WHAT THE TASK ASKS: Everything from the line holding "Task: Click the" through the last line of the records should be repeated word for word, and pictures should be omitted.

DATA FOR THE TASK:
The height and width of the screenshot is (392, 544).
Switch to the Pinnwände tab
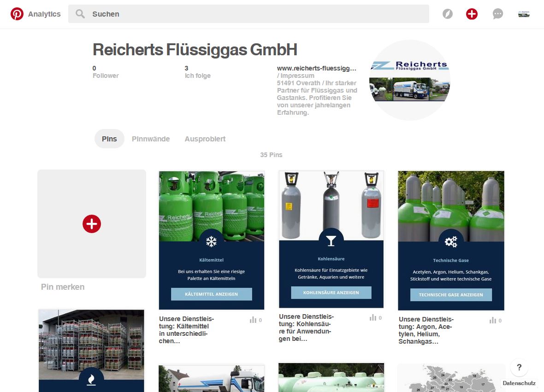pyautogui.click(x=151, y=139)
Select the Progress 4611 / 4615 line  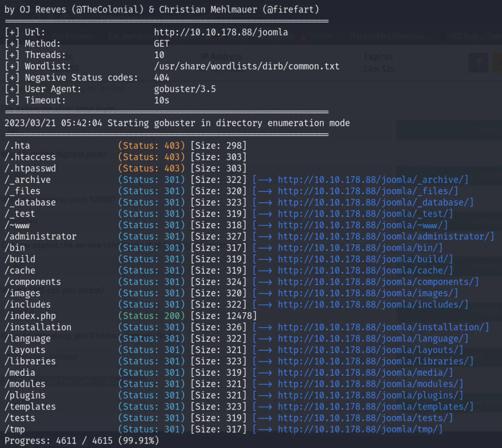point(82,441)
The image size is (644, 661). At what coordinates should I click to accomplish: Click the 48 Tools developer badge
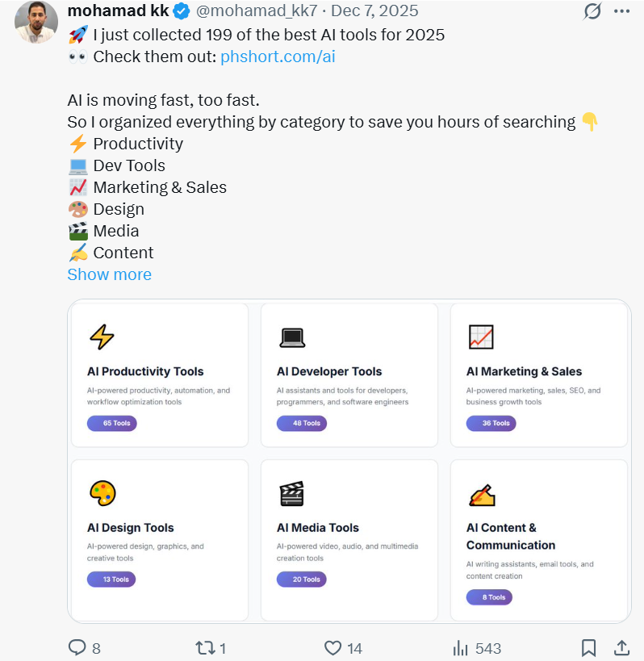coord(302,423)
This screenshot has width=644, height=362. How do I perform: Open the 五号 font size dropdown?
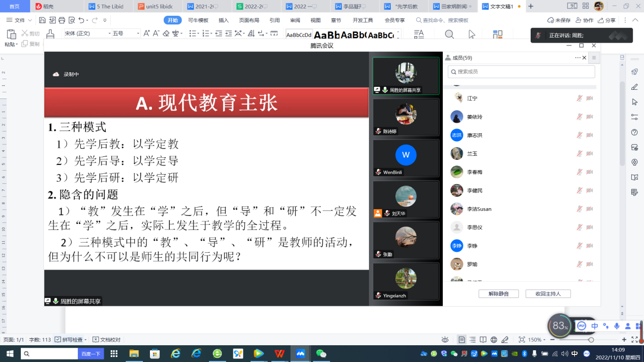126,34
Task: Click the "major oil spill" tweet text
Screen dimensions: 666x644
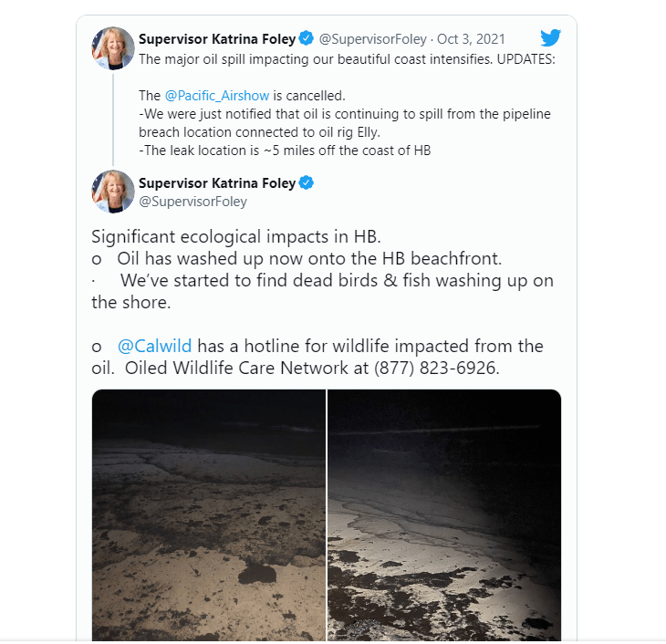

WRITTEN SOLUTION:
Task: Click the "major oil spill" tweet text
Screen dimensions: 666x644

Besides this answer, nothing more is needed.